Assignment => Every record must be restated exactly as written.

Stored data:
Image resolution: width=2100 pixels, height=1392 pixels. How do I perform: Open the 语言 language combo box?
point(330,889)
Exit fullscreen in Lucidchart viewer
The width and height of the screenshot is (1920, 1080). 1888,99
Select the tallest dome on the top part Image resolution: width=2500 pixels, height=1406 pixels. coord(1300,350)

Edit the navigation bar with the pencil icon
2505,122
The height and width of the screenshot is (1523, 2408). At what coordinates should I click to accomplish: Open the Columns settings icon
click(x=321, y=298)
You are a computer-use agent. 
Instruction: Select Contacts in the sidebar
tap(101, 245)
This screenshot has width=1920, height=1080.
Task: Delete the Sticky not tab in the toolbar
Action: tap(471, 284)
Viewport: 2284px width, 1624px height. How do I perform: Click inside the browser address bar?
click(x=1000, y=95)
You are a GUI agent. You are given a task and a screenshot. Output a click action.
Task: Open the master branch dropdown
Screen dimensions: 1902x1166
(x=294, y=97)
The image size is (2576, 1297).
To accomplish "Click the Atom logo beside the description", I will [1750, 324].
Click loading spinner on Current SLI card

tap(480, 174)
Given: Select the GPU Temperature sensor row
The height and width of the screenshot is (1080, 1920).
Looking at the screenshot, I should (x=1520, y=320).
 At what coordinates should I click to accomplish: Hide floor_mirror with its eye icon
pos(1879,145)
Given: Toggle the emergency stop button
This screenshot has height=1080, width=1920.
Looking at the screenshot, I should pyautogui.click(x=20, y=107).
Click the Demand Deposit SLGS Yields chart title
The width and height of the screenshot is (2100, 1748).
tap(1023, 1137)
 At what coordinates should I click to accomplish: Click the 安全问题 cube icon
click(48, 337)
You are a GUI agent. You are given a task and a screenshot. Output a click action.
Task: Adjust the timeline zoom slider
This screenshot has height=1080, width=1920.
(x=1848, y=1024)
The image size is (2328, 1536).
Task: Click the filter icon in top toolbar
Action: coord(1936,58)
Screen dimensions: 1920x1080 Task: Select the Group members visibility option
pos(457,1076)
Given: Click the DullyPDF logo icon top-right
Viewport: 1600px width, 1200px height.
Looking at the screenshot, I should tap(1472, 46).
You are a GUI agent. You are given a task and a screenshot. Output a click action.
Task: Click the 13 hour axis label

Output below =>
Image resolution: width=2100 pixels, height=1392 pixels. How do I perform: Open the 语言 language combo box?
point(330,889)
Exit fullscreen in Lucidchart viewer
The width and height of the screenshot is (1920, 1080). 1888,99
Select the tallest dome on the top part Image resolution: width=2500 pixels, height=1406 pixels. coord(1300,350)

Edit the navigation bar with the pencil icon
2505,122
The height and width of the screenshot is (1523, 2408). At what coordinates should I click to accomplish: Open the Columns settings icon
click(x=321, y=298)
You are a computer-use agent. 
Instruction: Select Contacts in the sidebar
tap(101, 245)
This screenshot has width=1920, height=1080.
Task: Delete the Sticky not tab in the toolbar
Action: tap(471, 284)
Viewport: 2284px width, 1624px height. How do I perform: Click inside the browser address bar?
click(x=1000, y=95)
You are a GUI agent. You are given a task and a screenshot. Output a click action.
Task: Open the master branch dropdown
Screen dimensions: 1902x1166
(x=294, y=97)
The image size is (2576, 1297).
To accomplish "Click the Atom logo beside the description", I will [1750, 324].
Click loading spinner on Current SLI card

tap(480, 174)
Given: Select the GPU Temperature sensor row
The height and width of the screenshot is (1080, 1920).
Looking at the screenshot, I should (x=1520, y=320).
 At what coordinates should I click to accomplish: Hide floor_mirror with its eye icon
pos(1879,145)
Given: Toggle the emergency stop button
This screenshot has height=1080, width=1920.
Looking at the screenshot, I should pyautogui.click(x=20, y=107).
Click the Demand Deposit SLGS Yields chart title
The width and height of the screenshot is (2100, 1748).
tap(1023, 1137)
 At what coordinates should I click to accomplish: Click the 安全问题 cube icon
click(48, 337)
You are a GUI agent. You are given a task and a screenshot. Output a click action.
Task: Adjust the timeline zoom slider
This screenshot has height=1080, width=1920.
(x=1848, y=1024)
The image size is (2328, 1536).
Task: Click the filter icon in top toolbar
Action: coord(1936,58)
Screen dimensions: 1920x1080 Task: Select the Group members visibility option
pos(457,1076)
Given: Click the DullyPDF logo icon top-right
Viewport: 1600px width, 1200px height.
Looking at the screenshot, I should tap(1472, 46).
You are a GUI agent. You are given a task and a screenshot. Output a click action.
Task: Click the 13 hour axis label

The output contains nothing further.